Since the virus that causes COVID-19 can land on surfaces, it is possible for people to become infected if they touch those surfaces and then touch their nose, mouth, or eyes. In most situations, however, the risk of infection from touching a surface is low especially when no people with confirmed or suspected COVID-19 infections are known to be in a particular space. Citing several studies evaluating surface transmission, the CDC indicated that the risk of infection through contaminated surfaces is generally less than 1 in 10,000.
Therefore, the CDC has changed its recommendations to indicate that cleaning once a day is usually enough to sufficiently remove the virus that may be on surfaces. The CDC is now recommending that routine cleaning performed effectively with soap or detergent, at least once per day, can substantially reduce virus levels on surfaces.
As described in the CDC’s updated its guidance regarding Cleaning Workplaces, the “certain conditions” that may warrant disinfecting the facility or specific parts of it, as opposed to simply cleaning, include:
- When there has been a known or suspected positive case in the workplace within the past 24 hours. (If it has been longer than 24 hours, but less than 3 days, then disinfecting can be performed.)
- High rate of ongoing community transmission around the facility
- Lack of consistent mask-wearing in the facility
- Infrequent hand hygiene by employees
- The space is occupied by high-risk individuals (i.e., people at increased risk for severe illness from COVID-19)
If disinfecting is required, the guidance states that employers should still disinfect the workplace using products on the EPA N List.

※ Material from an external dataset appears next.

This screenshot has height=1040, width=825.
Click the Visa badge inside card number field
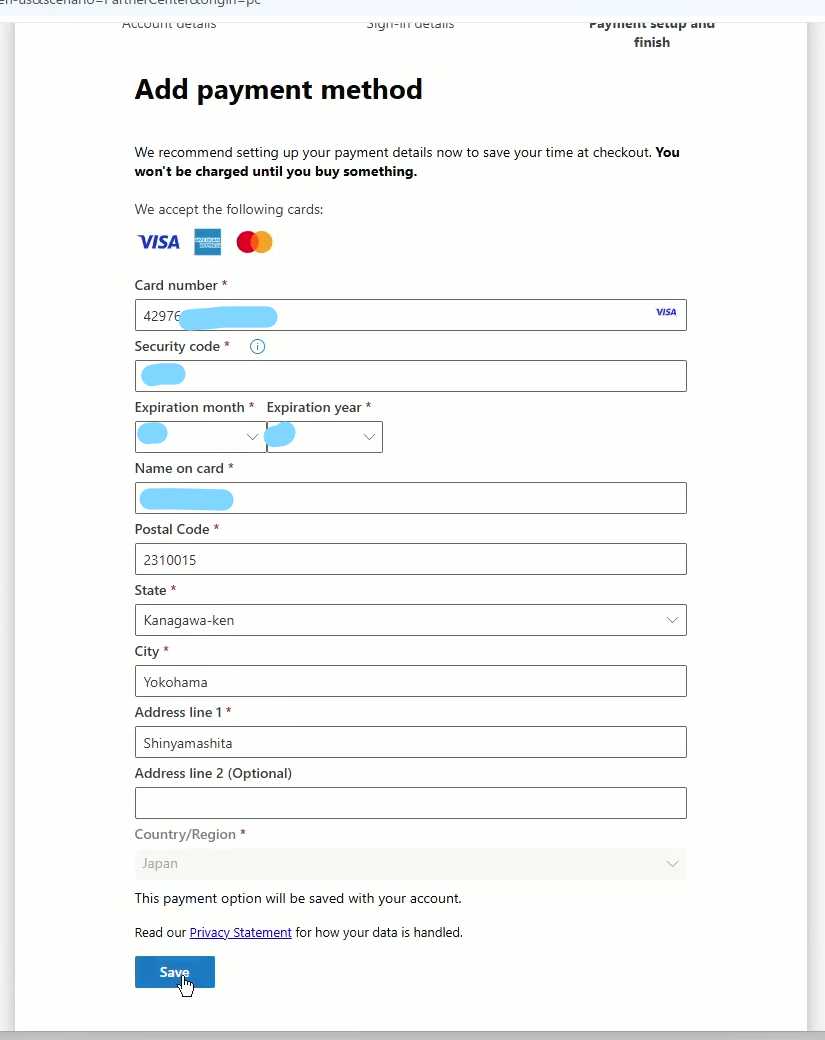tap(666, 313)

The new CDC guidance significantly reduce the circumstances when employers must disinfect as opposed to just cleaning the workplace. Workplace sanitation is a central component of workplace exposure control plans. The revised guidance should alleviate some of the time and expense associated with maintaining a safe and healthy workplace. In addition, it will reduce the use of more aggressive disinfectant chemistry to regular cleaning with simpler cleaning products.